Romney, who has hammered the president over rising federal debt, said he would seek to balance the budget within eight to 10 years, potentially after his own presidency ends. Any attempt to do so in a first term, Romney said, would have "a dramatic impact on the economy. Too dramatic."
Romney said he disagreed with a compromise made last year by the White House and congressional Republicans that called for automatic cuts to military spending as a way to force a deal on deficit reduction.
"I thought it was a mistake on the part of the White House to propose it. I think it was a mistake for Republicans to go along with it," he said.
The interview provided another forum in which Romney was questioned about the omission in his convention speech of any mention of the war in Afghanistan. Romney seemed defensive when Gregory asked him about criticism from the conservative magazine The Weekly Standard -- and from others on both sides of the ideological spectrum -- that he did speak about the conflict in accepting his party's nomination at the Republican convention in Tampa.
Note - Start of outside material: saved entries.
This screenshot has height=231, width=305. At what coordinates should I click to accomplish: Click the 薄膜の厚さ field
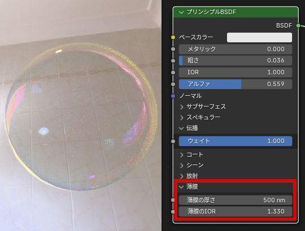pos(236,200)
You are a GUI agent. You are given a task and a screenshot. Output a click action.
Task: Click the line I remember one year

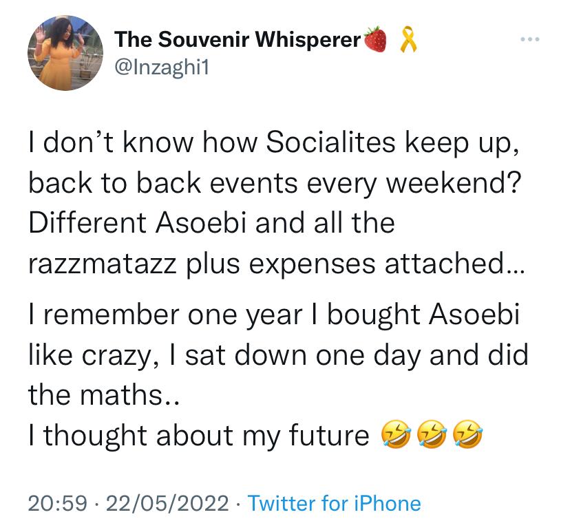tap(274, 315)
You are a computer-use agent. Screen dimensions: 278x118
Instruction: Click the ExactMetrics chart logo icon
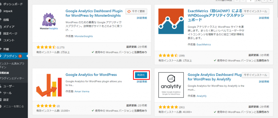click(171, 21)
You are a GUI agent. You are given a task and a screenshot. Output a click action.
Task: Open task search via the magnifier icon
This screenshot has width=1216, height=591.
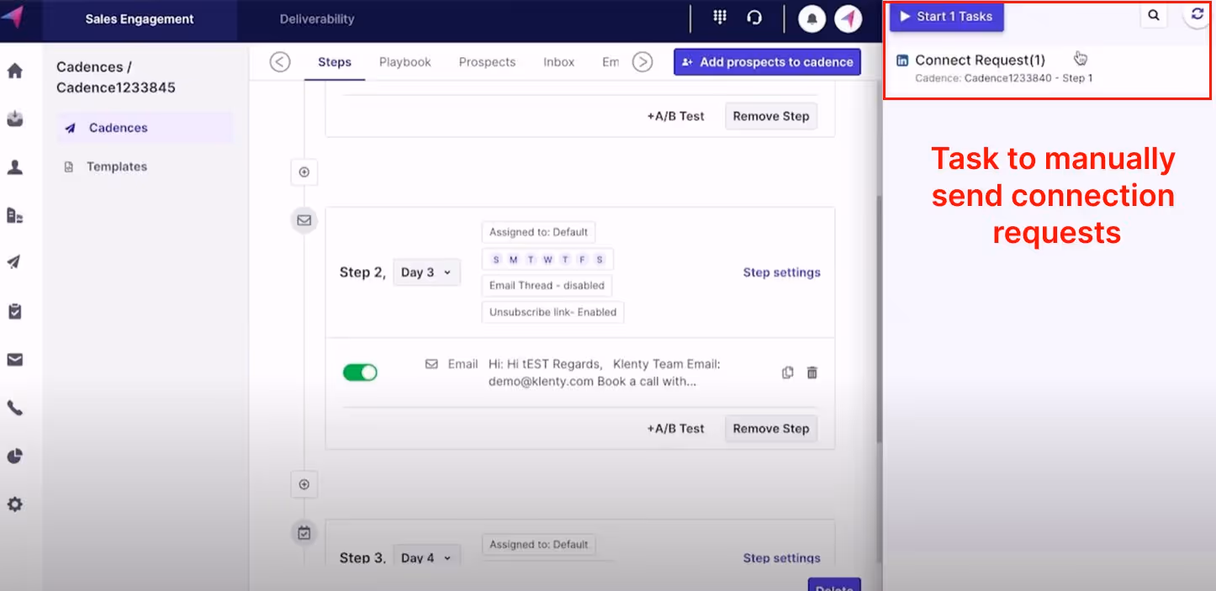(x=1153, y=14)
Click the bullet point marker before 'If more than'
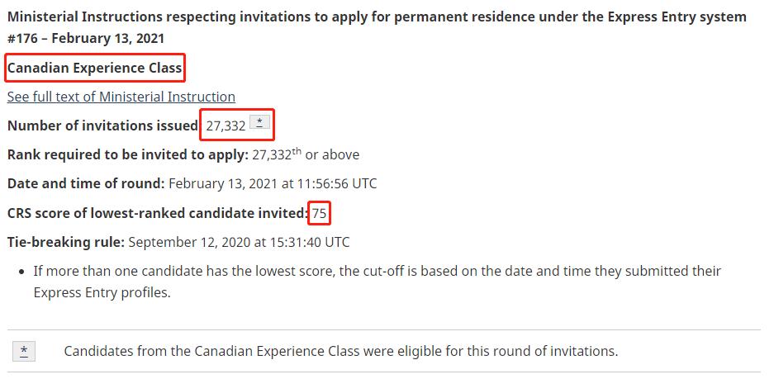774x379 pixels. coord(20,271)
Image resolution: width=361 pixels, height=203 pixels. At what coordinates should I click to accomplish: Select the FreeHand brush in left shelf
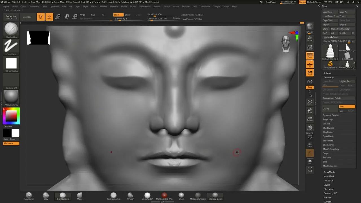click(11, 46)
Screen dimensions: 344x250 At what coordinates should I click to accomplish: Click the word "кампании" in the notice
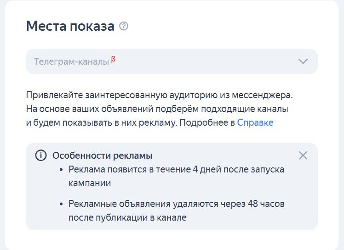(90, 183)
"The Weekly Standard took you to task in your convention speech for not mentioning the war in Afghanistan one time," Gregory asked. "Was that a mistake with so much sacrifice in two wars over the period of this last decade?"
Romney answered, "You know, I find it interesting that people are curious about mentioning words in a speech as opposed to policy," noting that he had mentioned the war in Afghanistan just before the convention, in a speech to the American Legion. "I went to the American Legion," he said, "and spoke with our veterans there and described my policy as it relates to Afghanistan and other foreign policy and our military."
Pressed on his social views, Romney reiterated that he did not think that taxpayers should have to pay for abortions and that he wanted the Supreme Court to overturn Roe v. Wade.
Reminded that he had once called himself a "severe" conservative, Romney seemed to play down that description. "I am as conservative as the Constitution," he said.
In an appearance in Melbourne, Fla., on Sunday, Obama, picking up where former President Bill Clinton left off, said the budget proposals offered by Romney and his running mate, Paul Ryan, do not add up.
The president was quick to jump on appearances by his Republican rivals on the Sunday morning talk shows, in which they were asked separately what loopholes they would close to pay for their proposed tax cuts. Neither of the men answered the question.
"President Clinton told us the single thing missing from my opponents' proposal was arithmetic," Obama told a rally here to a burst of applause.
"When my opponents were asked about it today," Obama said, "it was like two plus one equals five."